The statistics page displays some useful metrics for insight into the status of your streaming queries. Currently, it contains the following metrics.
- Input Rate. The aggregate (across all sources) rate of data arriving.
- Process Rate. The aggregate (across all sources) rate at which Spark is processing data.
- Input Rows. The aggregate (across all sources) number of records processed in a trigger.
- Batch Duration. The process duration of each batch.
- Operation Duration. The amount of time taken to perform various operations in milliseconds.
The tracked operations are listed as follows.
- addBatch: Time taken to read the micro-batch’s input data from the sources, process it, and write the batch’s output to the sink. This should take the bulk of the micro-batch’s time.
- getBatch: Time taken to prepare the logical query to read the input of the current micro-batch from the sources.
- latestOffset & getOffset: Time taken to query the maximum available offset for this source.
- queryPlanning: Time taken to generates the execution plan.
- walCommit: Time taken to write the offsets to the metadata log.
- Global Watermark Gap. The gap between batch timestamp and global watermark for the batch.
- Aggregated Number Of Total State Rows. The aggregated number of total state rows.
- Aggregated Number Of Updated State Rows. The aggregated number of updated state rows.
- Aggregated State Memory Used In Bytes. The aggregated state memory used in bytes.

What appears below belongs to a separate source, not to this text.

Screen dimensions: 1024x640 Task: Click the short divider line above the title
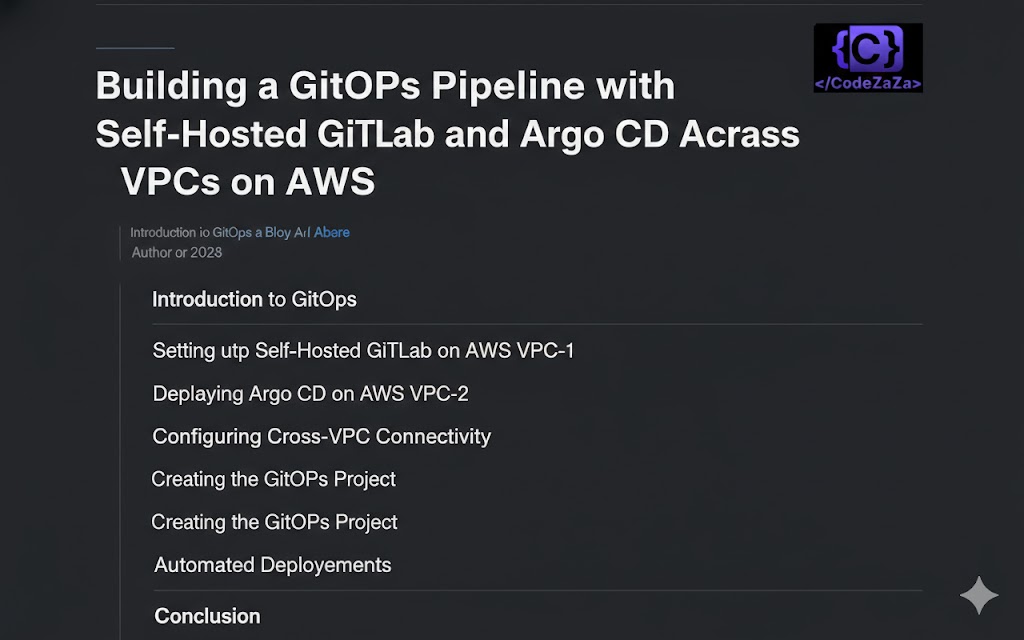[x=134, y=48]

- Aggregated Number Of State Rows Dropped By Watermark. The aggregated number of state rows dropped by watermark.
As an early-release version, the statistics page is still under development and will be improved in future releases.
Streaming (DStreams) Tab
The web UI includes a Streaming tab if the application uses Spark Streaming with DStream API. This tab displays scheduling delay and processing time for each micro-batch in the data stream, which can be useful for troubleshooting the streaming application.
JDBC/ODBC Server Tab
We can see this tab when Spark is running as a distributed SQL engine. It shows information about sessions and submitted SQL operations.
The first section of the page displays general information about the JDBC/ODBC server: start time and uptime.

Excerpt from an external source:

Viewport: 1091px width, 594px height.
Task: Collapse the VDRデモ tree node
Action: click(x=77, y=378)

The second section contains information about active and finished sessions.
- User and IP of the connection.
- Session id link to access to session info.

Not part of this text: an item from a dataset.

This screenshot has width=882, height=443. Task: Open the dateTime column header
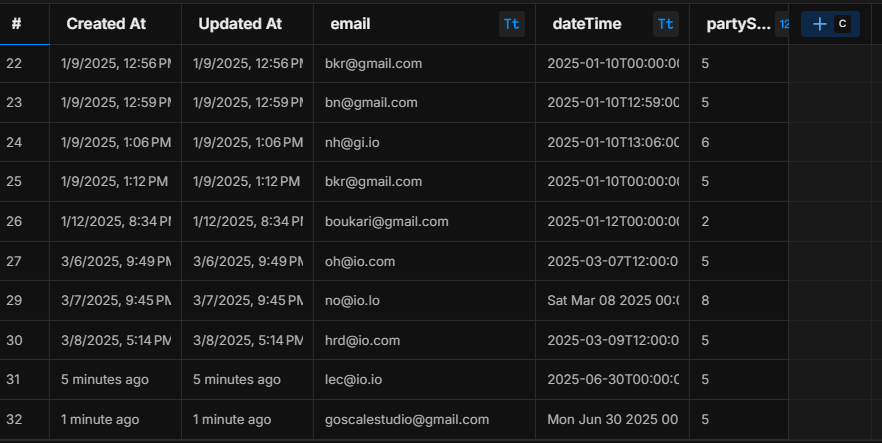pyautogui.click(x=613, y=24)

- Start time, finish time and duration of the session.
- Total execute is the number of operations submitted in this session.
The third section has the SQL statistics of the submitted operations.
- User that submit the operation.
- Job id link to jobs tab.
- Group id of the query that group all jobs together. An application can cancel all running jobs using this group id.
- Start time of the operation.
- Finish time of the execution, before fetching the results.
- Close time of the operation after fetching the results.
- Execution time is the difference between finish time and start time.
- Duration time is the difference between close time and start time.
- Statement is the operation being executed.
- State of the process.
- Started, first state, when the process begins.
- Compiled, execution plan generated.
- Failed, final state when the execution failed or finished with error.
- Canceled, final state when the execution is canceled.
- Finished processing and waiting to fetch results.
- Closed, final state when client closed the statement.
- Detail of the execution plan with parsed logical plan, analyzed logical plan, optimized logical plan and physical plan or errors in the SQL statement.